Neural architecture search has been recently dominated by one-shot methods [Brock et al.2018, Bender et al.2018, Stamoulis et al.2019, Guo et al.2019, Cai, Zhu, and Han2019]. Fundamentally, a supernet which incorporates the whole search space enjoys fast convergence through weight sharing. Evaluating the performance of models by picking a single path from the supernet then becomes handy. According to [Chu et al.2019], fair training of supernet shows a remarkable improvement in model ranking. However, the scalability of a supernet is quite limited. By contrast, as pure reinforcement or evolutionary approaches train each model independently for evaluation, shallower models can also stand out if they exhibit good performance. This step is very beneficial as it achieves automatic architectural compression. To enable the similar property for the family of one-shot methods, we install identity choice blocks for network downscaling, which are accompanied with linearly equivalent transformation as a relay for inter-block information.
The accuracy of supernet with LET has much smaller standard variance.Bottom:
Histogram of training accuracies of sampled one-shot models within last epoch.
To summarize, our main contributions are threefold.
We uncover what is an important but neglected illness of being unscalable in previous one-shot architecture search methods.
We present proofs on why normal identity would fail to assure fair scalability. We propose a naive adjustment with linearly equivalent transformation that distinctly improves the supernet strength.
Our generated networks enjoy overwhelming performance compared to their counterparts especially EfficientNet-B0 [Tan and Le2019]. SCARLET-A claims a new state of the art 76.9% top-1 accuracy on ImageNet at the level of 400M multiply-adds. SCARLET-C also reaches competitive 75.6% with much decreased multiply-adds. More importantly, the closest model to EfficientNet-B0, SCARLET-B, which is a shallow version from our search space, distinguishes itself with 76.3%.

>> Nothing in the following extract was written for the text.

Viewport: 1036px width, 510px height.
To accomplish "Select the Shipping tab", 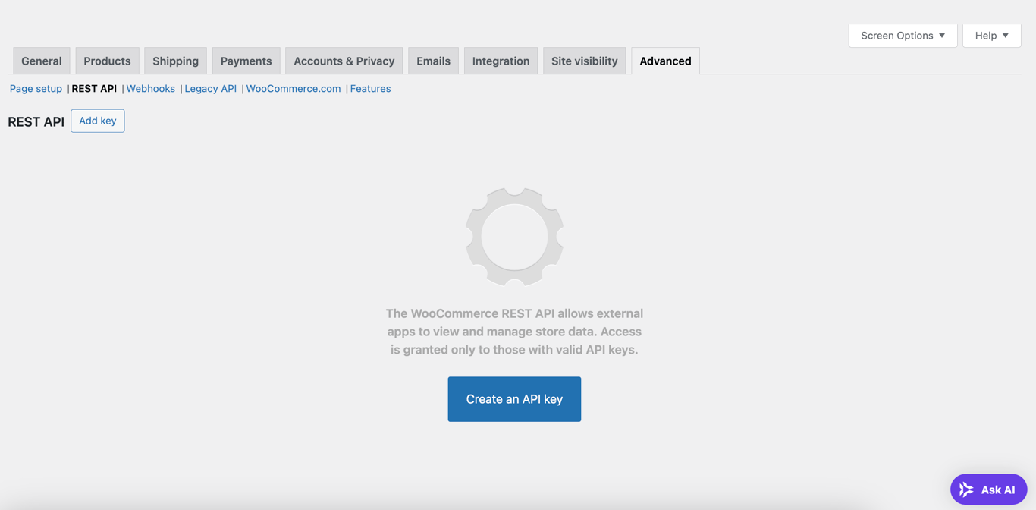I will point(175,60).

One-Shot Neural Architecture Search
In one-shot approaches, a supernet is constructed to represent the whole search space, within which each path is a stand-alone model. The supernet is trained only once, child models can inherit the weights of supernet thus it is easier and faster to evaluate its performance compared with other incomplete training techniques. Notable works are [Bender et al.2018, Stamoulis et al.2019, Guo et al.2019, Cai, Zhu, and Han2019]. Recent advances are concerned with training stability and mismatching accuracy range between one-shot models and stand-alone ones, FairNAS achieves better convergence and results by enforcing strict fairness constraints [Chu et al.2019].
Scalability and Network Transformation
Given a neural network, it has been experimentally studied to scale its size up or down for various application scenarios. Common model upscaling practices include increasing depth, width, as well as input image resolution[He et al.2016, Zagoruyko and Komodakis2016, Huang et al.2018]. Recent work by [Tan and Le2019] proposes an effective compound scaling method that incorporates all three with a balance achieved by grid search. Nevertheless, these methods leave parameter sharing out of the discussion, each scaled network has to be trained from scratch. Network transformation is a solution for model scaling by reusing the weights from the original structure. For instance, Net2Net by [Chen, Goodfellow, and Shlens2015] invented two transformation schemes to pass on parameters to either wider or deeper student networks.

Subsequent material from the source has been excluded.